▸ **Your objective**
Within this material, find every line where the string "column" appears, and copy it out.

===== Recorded information

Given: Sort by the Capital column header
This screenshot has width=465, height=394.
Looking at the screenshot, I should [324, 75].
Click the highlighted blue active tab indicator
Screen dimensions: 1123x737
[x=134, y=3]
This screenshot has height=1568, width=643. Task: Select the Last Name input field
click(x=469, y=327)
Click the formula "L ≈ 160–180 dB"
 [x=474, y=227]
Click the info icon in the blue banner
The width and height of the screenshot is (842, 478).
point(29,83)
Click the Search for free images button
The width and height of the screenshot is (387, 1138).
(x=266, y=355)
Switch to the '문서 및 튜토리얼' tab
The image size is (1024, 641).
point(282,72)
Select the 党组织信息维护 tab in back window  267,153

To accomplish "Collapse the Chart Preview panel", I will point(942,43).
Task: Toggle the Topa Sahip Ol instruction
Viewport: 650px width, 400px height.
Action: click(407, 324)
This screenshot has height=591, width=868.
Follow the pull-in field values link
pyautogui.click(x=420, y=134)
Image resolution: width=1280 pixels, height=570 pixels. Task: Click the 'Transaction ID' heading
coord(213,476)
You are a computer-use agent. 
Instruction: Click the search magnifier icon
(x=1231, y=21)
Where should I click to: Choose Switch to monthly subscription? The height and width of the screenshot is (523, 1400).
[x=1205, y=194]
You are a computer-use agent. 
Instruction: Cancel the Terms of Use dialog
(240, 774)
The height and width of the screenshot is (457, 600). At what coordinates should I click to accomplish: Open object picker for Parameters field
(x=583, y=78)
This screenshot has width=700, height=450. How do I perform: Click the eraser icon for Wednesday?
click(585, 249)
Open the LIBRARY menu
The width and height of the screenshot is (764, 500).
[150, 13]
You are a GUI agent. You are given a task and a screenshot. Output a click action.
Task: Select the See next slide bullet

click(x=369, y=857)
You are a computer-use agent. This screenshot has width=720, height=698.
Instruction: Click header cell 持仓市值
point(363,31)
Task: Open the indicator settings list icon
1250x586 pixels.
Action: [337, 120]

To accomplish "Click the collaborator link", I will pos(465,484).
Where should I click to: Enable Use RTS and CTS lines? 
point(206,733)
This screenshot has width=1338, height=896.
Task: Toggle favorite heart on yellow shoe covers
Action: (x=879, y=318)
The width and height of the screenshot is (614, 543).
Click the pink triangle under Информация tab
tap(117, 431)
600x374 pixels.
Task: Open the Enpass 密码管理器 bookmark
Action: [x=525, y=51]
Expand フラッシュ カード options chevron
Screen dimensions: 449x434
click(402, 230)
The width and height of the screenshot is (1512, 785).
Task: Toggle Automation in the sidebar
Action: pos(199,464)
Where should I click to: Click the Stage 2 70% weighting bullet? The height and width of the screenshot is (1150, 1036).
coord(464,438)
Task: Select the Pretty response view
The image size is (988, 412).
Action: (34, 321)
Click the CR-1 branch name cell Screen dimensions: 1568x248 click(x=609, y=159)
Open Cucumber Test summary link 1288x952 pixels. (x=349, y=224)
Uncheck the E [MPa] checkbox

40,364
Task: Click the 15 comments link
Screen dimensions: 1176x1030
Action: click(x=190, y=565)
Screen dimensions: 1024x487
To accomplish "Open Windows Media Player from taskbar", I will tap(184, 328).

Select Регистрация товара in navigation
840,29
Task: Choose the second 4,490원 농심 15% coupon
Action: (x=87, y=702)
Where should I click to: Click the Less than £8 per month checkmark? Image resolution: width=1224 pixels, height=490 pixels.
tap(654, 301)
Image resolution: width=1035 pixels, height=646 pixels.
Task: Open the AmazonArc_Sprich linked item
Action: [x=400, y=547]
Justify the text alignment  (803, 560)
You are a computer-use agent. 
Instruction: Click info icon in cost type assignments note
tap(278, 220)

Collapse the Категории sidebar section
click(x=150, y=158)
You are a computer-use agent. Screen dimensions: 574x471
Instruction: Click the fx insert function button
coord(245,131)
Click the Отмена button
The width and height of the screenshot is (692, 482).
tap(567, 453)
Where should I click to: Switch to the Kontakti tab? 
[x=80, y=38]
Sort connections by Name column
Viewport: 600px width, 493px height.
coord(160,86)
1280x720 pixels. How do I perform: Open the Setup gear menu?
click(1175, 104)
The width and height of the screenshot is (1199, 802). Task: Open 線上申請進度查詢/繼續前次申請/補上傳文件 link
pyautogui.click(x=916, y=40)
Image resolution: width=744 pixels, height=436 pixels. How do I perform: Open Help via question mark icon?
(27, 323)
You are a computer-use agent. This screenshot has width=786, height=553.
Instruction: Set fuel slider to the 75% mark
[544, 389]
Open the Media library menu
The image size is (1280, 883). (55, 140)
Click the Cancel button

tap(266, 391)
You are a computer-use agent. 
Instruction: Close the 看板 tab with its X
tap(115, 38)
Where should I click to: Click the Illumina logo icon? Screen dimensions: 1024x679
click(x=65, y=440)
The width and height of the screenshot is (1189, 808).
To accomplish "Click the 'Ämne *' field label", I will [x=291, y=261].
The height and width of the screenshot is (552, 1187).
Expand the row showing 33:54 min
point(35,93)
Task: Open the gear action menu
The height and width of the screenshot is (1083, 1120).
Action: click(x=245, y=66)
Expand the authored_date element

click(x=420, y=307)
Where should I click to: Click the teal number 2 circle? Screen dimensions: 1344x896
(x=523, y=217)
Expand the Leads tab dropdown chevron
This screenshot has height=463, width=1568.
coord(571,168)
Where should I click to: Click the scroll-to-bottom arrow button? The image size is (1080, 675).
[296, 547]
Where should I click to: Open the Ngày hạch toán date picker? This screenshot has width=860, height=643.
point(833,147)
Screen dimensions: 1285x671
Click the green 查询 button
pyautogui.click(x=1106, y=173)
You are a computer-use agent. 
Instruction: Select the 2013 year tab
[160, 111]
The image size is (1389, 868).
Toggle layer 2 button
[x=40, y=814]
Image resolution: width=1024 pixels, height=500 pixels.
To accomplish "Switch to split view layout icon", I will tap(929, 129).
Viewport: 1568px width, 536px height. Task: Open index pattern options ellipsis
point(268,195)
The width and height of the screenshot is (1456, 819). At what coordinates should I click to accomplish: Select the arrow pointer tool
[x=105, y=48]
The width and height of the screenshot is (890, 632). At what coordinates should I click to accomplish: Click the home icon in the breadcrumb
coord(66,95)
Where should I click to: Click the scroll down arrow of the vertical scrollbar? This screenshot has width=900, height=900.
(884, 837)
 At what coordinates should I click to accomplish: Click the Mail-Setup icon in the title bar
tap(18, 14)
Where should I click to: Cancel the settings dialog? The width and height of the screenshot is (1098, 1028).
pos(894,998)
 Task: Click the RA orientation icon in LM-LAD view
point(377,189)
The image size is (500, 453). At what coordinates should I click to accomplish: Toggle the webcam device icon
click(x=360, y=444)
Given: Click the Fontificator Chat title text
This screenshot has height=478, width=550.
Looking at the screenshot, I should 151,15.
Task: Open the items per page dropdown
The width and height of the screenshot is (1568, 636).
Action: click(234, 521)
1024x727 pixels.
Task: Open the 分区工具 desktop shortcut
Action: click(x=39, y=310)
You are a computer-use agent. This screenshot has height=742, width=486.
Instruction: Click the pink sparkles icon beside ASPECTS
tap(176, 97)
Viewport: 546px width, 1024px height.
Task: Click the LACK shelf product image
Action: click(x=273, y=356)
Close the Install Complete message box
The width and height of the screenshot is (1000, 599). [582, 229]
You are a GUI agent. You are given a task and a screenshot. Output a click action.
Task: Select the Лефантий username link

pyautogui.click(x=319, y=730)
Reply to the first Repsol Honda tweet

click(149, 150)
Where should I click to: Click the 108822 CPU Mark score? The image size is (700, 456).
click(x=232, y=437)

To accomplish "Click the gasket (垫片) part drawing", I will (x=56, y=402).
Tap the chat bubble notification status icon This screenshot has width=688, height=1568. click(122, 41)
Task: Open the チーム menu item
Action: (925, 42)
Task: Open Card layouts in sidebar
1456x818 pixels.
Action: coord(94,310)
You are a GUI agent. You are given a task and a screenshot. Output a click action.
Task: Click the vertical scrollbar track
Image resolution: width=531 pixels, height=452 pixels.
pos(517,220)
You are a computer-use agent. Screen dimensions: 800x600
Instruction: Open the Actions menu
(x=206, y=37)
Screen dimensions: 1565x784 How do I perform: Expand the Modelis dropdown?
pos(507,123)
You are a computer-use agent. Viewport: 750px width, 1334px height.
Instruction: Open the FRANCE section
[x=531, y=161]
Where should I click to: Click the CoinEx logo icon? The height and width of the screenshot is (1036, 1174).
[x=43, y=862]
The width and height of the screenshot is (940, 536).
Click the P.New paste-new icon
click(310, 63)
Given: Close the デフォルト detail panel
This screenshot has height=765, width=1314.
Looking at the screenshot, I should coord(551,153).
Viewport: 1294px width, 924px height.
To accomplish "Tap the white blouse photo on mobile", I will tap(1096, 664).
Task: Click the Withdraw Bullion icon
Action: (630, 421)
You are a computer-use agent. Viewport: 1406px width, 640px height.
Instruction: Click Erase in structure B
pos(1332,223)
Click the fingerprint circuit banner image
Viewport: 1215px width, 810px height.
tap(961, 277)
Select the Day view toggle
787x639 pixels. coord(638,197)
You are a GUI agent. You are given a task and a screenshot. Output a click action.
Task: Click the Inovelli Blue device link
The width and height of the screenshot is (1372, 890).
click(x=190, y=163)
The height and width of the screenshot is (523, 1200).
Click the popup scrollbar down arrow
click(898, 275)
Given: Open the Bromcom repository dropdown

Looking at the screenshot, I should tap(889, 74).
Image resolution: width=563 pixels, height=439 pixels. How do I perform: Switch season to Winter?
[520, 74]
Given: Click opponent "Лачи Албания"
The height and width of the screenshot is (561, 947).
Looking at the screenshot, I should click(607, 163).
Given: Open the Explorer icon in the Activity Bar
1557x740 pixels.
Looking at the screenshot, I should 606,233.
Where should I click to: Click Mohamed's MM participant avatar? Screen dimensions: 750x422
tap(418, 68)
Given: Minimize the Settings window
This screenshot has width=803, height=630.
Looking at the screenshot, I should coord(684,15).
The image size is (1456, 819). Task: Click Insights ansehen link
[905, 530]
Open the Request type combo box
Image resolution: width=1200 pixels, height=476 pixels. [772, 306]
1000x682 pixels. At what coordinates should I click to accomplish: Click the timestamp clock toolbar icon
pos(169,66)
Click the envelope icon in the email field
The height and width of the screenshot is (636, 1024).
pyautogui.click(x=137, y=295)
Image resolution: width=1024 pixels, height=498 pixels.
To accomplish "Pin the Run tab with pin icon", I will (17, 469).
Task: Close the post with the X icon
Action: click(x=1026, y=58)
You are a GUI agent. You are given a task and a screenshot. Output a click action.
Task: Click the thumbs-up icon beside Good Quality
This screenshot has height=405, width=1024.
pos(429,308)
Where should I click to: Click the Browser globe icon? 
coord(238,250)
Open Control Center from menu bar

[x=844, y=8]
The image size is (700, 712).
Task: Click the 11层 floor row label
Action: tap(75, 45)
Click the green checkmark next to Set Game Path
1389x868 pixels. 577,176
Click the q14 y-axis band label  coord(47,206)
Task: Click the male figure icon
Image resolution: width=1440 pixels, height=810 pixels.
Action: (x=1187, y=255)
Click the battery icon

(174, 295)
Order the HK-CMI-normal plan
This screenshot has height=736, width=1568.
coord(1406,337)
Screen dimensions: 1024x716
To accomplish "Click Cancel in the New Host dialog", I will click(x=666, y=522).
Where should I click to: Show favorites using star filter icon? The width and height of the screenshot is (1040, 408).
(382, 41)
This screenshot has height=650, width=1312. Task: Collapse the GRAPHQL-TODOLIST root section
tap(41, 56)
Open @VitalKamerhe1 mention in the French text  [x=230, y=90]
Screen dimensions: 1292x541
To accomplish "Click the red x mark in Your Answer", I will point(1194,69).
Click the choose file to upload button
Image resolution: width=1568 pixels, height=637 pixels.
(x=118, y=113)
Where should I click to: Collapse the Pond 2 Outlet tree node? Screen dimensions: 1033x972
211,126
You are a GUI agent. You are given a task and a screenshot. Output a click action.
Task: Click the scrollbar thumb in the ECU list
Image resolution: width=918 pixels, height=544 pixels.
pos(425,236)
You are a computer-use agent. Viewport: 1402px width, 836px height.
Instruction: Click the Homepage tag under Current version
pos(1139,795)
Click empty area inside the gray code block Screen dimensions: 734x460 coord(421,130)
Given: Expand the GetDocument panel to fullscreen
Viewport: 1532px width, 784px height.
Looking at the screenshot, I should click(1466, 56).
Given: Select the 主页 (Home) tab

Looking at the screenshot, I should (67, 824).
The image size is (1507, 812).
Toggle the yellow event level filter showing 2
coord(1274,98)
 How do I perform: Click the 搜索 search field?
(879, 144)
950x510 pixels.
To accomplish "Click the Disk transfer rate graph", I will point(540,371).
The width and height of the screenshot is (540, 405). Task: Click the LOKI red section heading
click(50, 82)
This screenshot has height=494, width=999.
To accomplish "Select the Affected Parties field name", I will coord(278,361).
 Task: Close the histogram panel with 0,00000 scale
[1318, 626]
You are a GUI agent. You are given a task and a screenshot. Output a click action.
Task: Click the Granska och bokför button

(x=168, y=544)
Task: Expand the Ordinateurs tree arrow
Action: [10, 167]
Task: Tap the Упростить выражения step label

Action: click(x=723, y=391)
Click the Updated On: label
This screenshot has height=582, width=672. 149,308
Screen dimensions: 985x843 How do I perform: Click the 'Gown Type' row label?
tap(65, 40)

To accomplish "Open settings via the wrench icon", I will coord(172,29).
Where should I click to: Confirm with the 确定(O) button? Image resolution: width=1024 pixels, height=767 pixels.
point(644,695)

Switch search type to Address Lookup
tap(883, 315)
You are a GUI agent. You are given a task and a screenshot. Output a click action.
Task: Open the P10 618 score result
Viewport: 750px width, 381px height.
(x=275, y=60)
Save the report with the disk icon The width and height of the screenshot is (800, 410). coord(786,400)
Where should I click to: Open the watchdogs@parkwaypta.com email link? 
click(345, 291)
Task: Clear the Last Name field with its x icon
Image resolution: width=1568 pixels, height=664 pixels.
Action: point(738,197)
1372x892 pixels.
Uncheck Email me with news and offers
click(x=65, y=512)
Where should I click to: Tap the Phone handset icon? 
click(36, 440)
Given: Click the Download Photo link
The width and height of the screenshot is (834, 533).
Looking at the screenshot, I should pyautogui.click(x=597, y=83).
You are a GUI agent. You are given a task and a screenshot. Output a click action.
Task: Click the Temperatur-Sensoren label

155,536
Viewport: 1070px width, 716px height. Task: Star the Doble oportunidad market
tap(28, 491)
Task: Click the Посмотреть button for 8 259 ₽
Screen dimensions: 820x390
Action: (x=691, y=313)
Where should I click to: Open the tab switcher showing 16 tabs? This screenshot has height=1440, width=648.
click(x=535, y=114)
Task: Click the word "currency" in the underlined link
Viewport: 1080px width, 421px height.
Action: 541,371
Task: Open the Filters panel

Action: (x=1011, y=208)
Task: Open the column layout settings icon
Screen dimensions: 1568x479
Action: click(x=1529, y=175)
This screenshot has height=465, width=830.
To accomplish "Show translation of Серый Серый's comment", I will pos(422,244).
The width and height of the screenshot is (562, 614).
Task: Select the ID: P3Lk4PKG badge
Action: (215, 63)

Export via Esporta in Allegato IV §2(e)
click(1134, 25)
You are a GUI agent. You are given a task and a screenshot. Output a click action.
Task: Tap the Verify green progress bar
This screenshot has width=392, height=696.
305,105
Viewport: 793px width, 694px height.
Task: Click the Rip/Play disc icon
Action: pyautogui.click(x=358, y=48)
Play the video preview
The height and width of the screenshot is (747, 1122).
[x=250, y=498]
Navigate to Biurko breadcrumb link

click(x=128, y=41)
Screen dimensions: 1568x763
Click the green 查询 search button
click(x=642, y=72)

==========

▸ **Task output**
Given: Sort by the Capital column header
Sort connections by Name column
Task: Open the column layout settings icon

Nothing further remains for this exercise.